In Genève sprak de minister onder anderen met eurocommissaris Karel de Gucht, een aantal Handelsministers, en vertegenwoordigers van textielproducenten uit Bangladesh en de internationale arbeidersorganisatie ILO over zogenoemde waardeketens en de positie van arbeiders. Ploumen benadrukte nogmaals dat alle betrokkenen op hun verantwoordelijkheid moeten worden aangesproken én dat overheden, ngo’s en bedrijven hun krachten moeten bundelen. ‘Alleen dan kunnen we goede bedoelingen veranderen in werkelijkheid, voor bijvoorbeeld de textielarbeiders in Bangladesh. Die bundeling van kennis en expertise is essentieel.

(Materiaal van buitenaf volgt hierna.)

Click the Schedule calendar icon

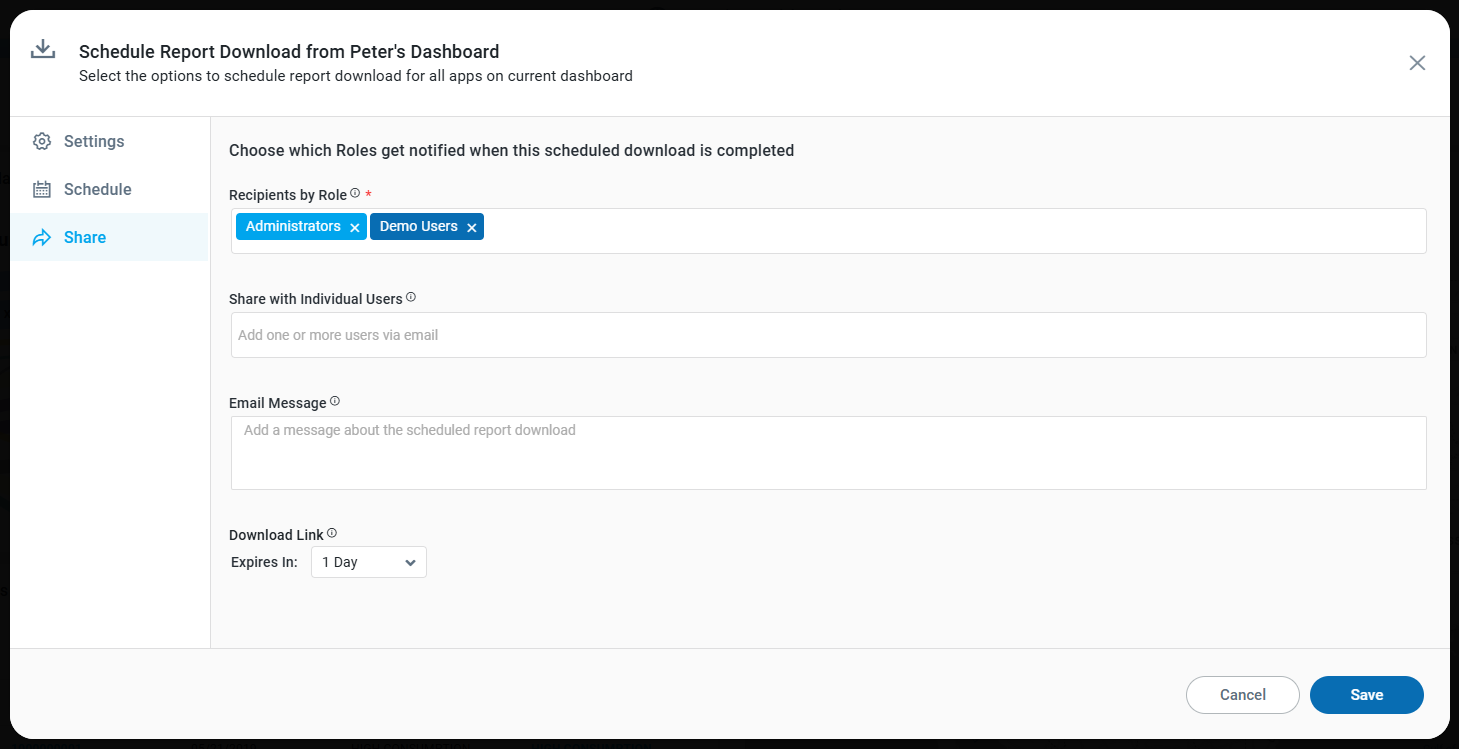coord(42,189)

Nederland doet dat al samen met Heineken en ngo’s in Afrika en heeft daarmee al meer dan honderdduizend boeren en boerinnen aan een beter bestaan geholpen.’
Tijdens een aparte sessie met Afrikaanse Handelsministers vroeg Ploumen wat zij vinden van de Economische Partnerschapsakkoorden (EPA’s) die de Europese Unie (EU) met Afrika wil sluiten. In oktober volgend jaar raakt een aantal rijkere Afrikaanse landen hun lagere exporttarieven naar de EU kwijt als er nog geen nieuw akkoord is getekend en de onderhandelingen niet willen vlotten. De EPA’s kunnen leiden tot profijt voor lage- en middeninkomenlanden en voor de EU.
Ploumen stelde dezelfde vraag eerder op de dag ook aan vertegenwoordigers van ngo’s en Afrikaanse ondernemers. Ze wil de komende tijd van verschillende partijen horen wat zij vinden en bekijken hoe Nederland kan helpen om de onderhandelingen weer op gang te krijgen.